For $f(x)=x^3+bx+c$ over $\mathbb F_q$, where $q=p^n$ with $p>3$, its discriminant is $D(f)=-4b^3-27c^2$. Then $f$ is irreducible over $\mathbb F_q$ if and only if $D(f)$ is a square in $\mathbb F_q$, say $D(f)=81d^2$, and $\frac12(-c+dw)$ is a cube in $\mathbb F_q$ if $q\equiv1\pmod3$, or in $\mathbb F_{q^2}$ if $q\equiv2\pmod3$, where $w$ is a root of $x^2+3$ ($w\in\mathbb F_q$ if $q\equiv1\pmod3$ and $w\in\mathbb F_{q^2}$ if $q\equiv2\pmod3$).

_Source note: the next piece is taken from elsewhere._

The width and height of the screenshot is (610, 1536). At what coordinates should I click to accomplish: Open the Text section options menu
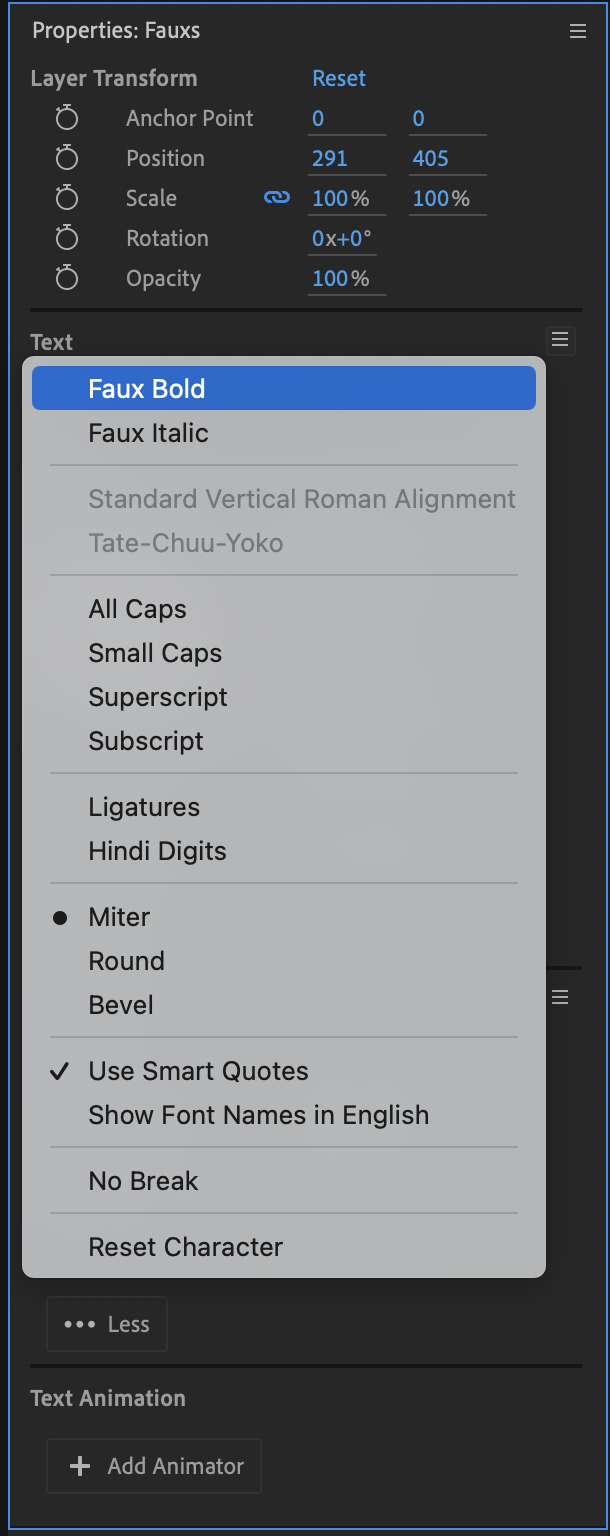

In your case, $f(x)=x^3+3x^2+cx+3=x^3=(x+1)^3+(c-3)(x+1)-c+5$, so we can consider $g(x)=x^3+(c-3)x-c$ WLOG. It is kind of complicated, but there is another criterion which is more pratical in this case.

A polynomial of degree $2$ or $3$ is irreducible over a field $F$ if and only if it has no root in $F$.

Therefore we can just let $c$ vary over $\mathbb F_5$. Then $f$ is irreducible, if and only if $f(\alpha)\ne0$ for all $\alpha\in\mathbb F_5$.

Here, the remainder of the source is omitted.